**Article**.
==========
Non-management directors meet without management before each quarterly Board meeting.   

4(a)

Listed companies must have a nominating/corporate governance committee composed entirely of independent directors.

Kinross has a Nominating Committee and a Corporate Governance Committee, both of which are entirely composed of independent directors.

4(b)

The nominating/corporate governance committee must have a written charter that addresses:

(i)    the committee’s purpose and responsibilities – which, at minimum, must be to: identify individuals qualified to become board members, consistent with criteria approved by the board, and to select, or to recommend that the board select, the director nominees for the next annual meeting of shareholders; develop and recommend to the board a set of corporate governance guidelines applicable to the corporation; and oversee the evaluation of the board and management; and

(ii)    an annual performance evaluation of the committee.

Kinross’ Nominating Committee and Corporate Governance Committee have Charters that include these minimum requirements.  However, the function of evaluating management has been delegated to the Compensation Committee.

5(a)

Listed companies must have a compensation committee composed entirely of independent directors.

Kinross has a Compensation Committee composed entirely of independent directors.

5(b)

The compensation committee must have a written charter that addresses:

(i)    the committee’s purpose and responsibilities – which, at minimum, must be to have direct responsibility to:

(A) review and approve corporate goals and objectives relevant to CEO compensation, evaluate the CEO’s performance in light of those goals and objectives, and, either as a committee or together with the other independent directors (as directed by the board), determine and approve the CEO’s compensation level based on this evaluation; and

(B) make recommendations to the board with respect to non-CEO

executive officer compensation, and incentive-compensation and equity-based plans that are subject to board approval; and

 

(C) produce a compensation committee report on executive officer

compensation as required by the SEC to be included in the listed

company’s annual proxy statement or annual report on Form 10-K

filed with the SEC;

(ii)   an annual performance evaluation of the compensation committee.

The Compensation Committee Charter includes in substance all of these responsibilities and other additional responsibilities.  The Compensation Committee reports on executive compensation in Kinross’ annual proxy statement in accordance with Form 51-102F6 of National Instrument 51-102. 

6

Listed companies must have an audit committee that satisfies the requirements of Rule 10A-3 under the Exchange Act.

Kinross has an Audit Committee which satisfies the requirements of Rule 10A-3 under the Exchange Act.
==========
**Task instructions**.
1) Decide whether each statement agrees with the Kinross governance text: (a) Kinross's Nominating Committee is responsible for evaluating management; (b) non-management directors meet without management before each quarterly Board meeting; (c) Kinross's Audit Committee satisfies the requirements of Rule 10A-3 under the Exchange Act. Answer yes or no for each, quoting the deciding words.
2) From the Kinross governance text, write out the passage that begins at the words "compensation as required" and stops after the words "of the compensation committee.".
The records after this point are separate material, apart from the Kinross governance text.

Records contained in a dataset
==========
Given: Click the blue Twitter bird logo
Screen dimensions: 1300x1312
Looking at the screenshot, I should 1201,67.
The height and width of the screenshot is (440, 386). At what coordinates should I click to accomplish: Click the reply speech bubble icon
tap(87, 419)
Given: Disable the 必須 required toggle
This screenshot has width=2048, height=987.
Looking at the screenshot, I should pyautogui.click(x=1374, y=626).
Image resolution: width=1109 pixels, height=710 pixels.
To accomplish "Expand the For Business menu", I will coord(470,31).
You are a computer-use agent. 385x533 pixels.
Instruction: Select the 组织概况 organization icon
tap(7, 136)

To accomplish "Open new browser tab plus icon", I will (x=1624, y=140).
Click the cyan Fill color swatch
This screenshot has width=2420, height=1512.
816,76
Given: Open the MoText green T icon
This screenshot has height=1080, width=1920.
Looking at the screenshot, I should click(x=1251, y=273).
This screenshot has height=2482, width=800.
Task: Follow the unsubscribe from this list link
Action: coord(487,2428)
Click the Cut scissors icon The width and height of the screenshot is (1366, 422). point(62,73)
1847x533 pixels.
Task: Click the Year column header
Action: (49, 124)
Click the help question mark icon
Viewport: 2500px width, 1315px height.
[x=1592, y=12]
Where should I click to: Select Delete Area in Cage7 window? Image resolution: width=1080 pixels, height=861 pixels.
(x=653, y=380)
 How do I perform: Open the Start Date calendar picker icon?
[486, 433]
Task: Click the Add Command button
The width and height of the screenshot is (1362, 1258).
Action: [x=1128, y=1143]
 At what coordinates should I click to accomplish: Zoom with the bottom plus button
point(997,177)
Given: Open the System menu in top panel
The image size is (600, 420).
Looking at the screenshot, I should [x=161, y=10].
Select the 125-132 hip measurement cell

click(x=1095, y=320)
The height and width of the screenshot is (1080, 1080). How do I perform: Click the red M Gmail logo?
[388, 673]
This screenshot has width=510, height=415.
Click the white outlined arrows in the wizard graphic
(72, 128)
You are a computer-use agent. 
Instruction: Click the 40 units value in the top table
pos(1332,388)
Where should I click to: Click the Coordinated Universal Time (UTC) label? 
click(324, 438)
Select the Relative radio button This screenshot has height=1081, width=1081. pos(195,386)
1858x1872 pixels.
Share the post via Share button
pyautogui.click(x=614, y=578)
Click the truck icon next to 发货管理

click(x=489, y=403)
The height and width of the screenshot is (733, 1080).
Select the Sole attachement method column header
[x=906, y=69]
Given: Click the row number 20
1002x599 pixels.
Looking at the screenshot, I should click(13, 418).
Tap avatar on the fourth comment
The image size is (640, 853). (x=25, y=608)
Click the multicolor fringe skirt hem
==========
**Results by task**.
1)
(a) No: "However, the function of evaluating management has been delegated to the Compensation Committee."
(b) Yes: "Non-management directors meet without management before each quarterly Board meeting."
(c) Yes: "Kinross has an Audit Committee which satisfies the requirements of Rule 10A-3 under the Exchange Act."

2)
compensation as required by the SEC to be included in the listed

company’s annual proxy statement or annual report on Form 10-K

filed with the SEC;

(ii)   an annual performance evaluation of the compensation committee.